Readers' Advising for the Young SF, Fantasy, and Horror Reader. (Readers' Advisory)

Article excerpt

Tor Books, an imprint of Tom Doherty Associates, LLC, is a New York-based publisher of hardcover and softcover books, founded in 1980 and committed (although not limited) to science fiction (SF) and fantasy literature. With extensive hardcover and trade paperback lines, backlist, and mass-market paperback programs, Tot publishes annually what is arguably the largest and most diverse line of SF and fantasy produced by a single English-language publisher. Books from Tor have won every major award in the SF and fantasy fields, and for the last fourteen years in a row Tor has been named Best Publisher in the annual Locus readers poll, the largest consumer poll in SF. One of the many reasons for Tor's success is the editor who has written this issue's "Readers' Advisory."

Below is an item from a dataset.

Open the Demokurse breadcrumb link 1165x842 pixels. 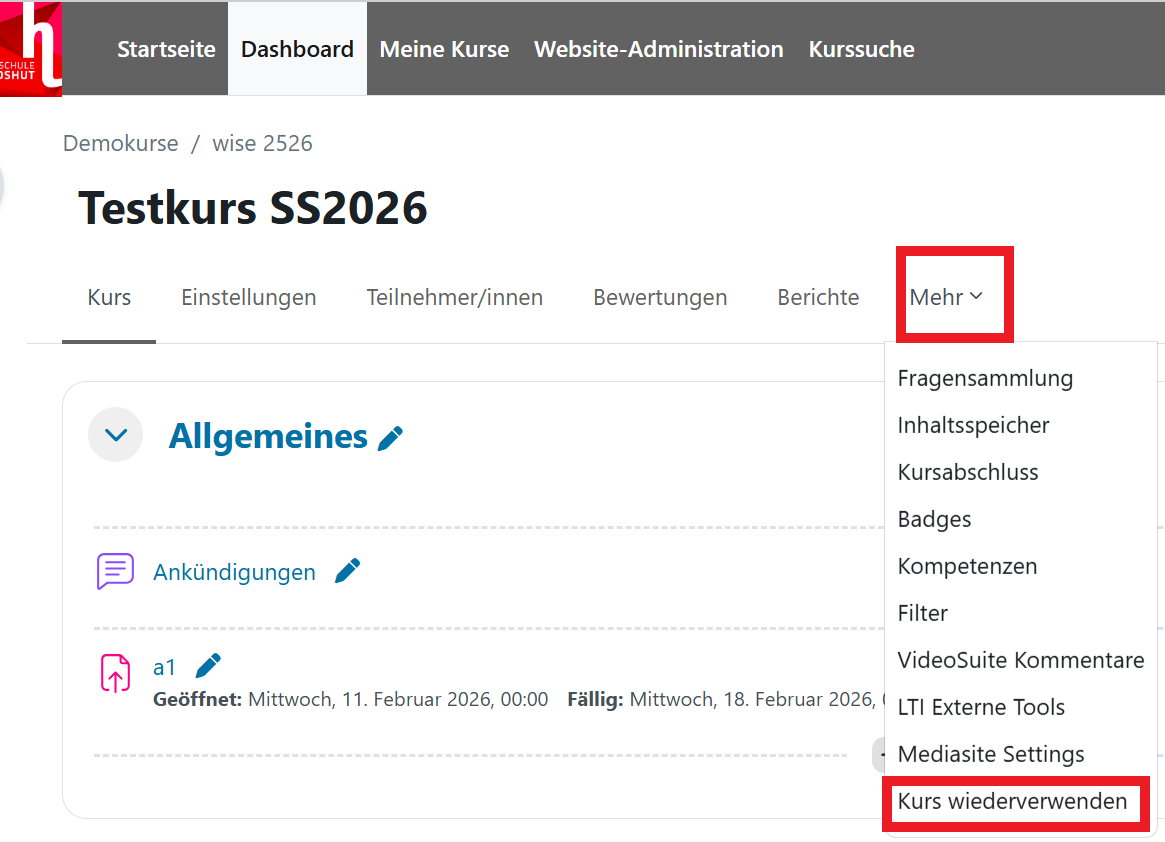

In all the readers' advisory (RA) workshops and classes I do, science fiction seems to be the most difficult genre to understand for those librarians who are not already fans. Hartwell's advice on how to assist new SF readers finding their way is equally valid for RA librarians who need exposure to the genre, and his book, Age of Wonders: Exploring the World of Science Fiction, is must reading for this specialty.--Editor

In the late 1960s I wrote a science fiction review column for the counterculture magazine Crawdaddy, and around 1970 I wrote a recommended reading list to raise the consciousness of my readers. Though patterned on musical "top ten" lists, it was not intended as a popularity index. Rather, it was an educational tool for people who wanted to learn the true extent of the pleasures of science fiction, a list of "ten books essential to a reading knowledge of science fiction." It included Frank Herbert's Dune, Robert A. Heinlein's Stranger in a Strange Land, Kurt Vonnegut Jr.'s Sirens of Titan, Walter M. Miller's Canticle for Liebowitz, and books by Philip K. Dick, Clifford D. Simak, and, if I recall, Isaac Asimov, Arthur C. Clarke, and Ray Bradbury--the big names of forty years ago. A few years later, when I met the co-owner of The Science Fiction Shop in New York City, he told me he became a regular reader of science fiction and fantasy after finding my list and reading through the suggestions--and argued immediately that J. G. Ballard should have been included. If only for that, I have always counted the list a success. But I have also met people, years later, who read one or two of the books from my list and stopped. So it has been in the back of my head to do something better. I have since taught courses on literature and on writing and come to the conclusion that anthologies of short fiction work better for this purpose than novels--if you can convince, or require, someone to read short fiction. "Most SF readers' advisory, in my experience at least, is done with teens," said a librarian friend who now works at School Library Journal. "Teens usually move to the adult fiction (and especially the adult SF and horror books) fairly young, and will be asking the adult librarians for help." This accords with my own experience, and therefore I take it as a given for our purposes. So this column is for adult services librarians who feel they need help suggesting tides in genres they do not themselves read for pleasure. I hope that those of you who read SF or fantasy might find some use in my suggestions as well.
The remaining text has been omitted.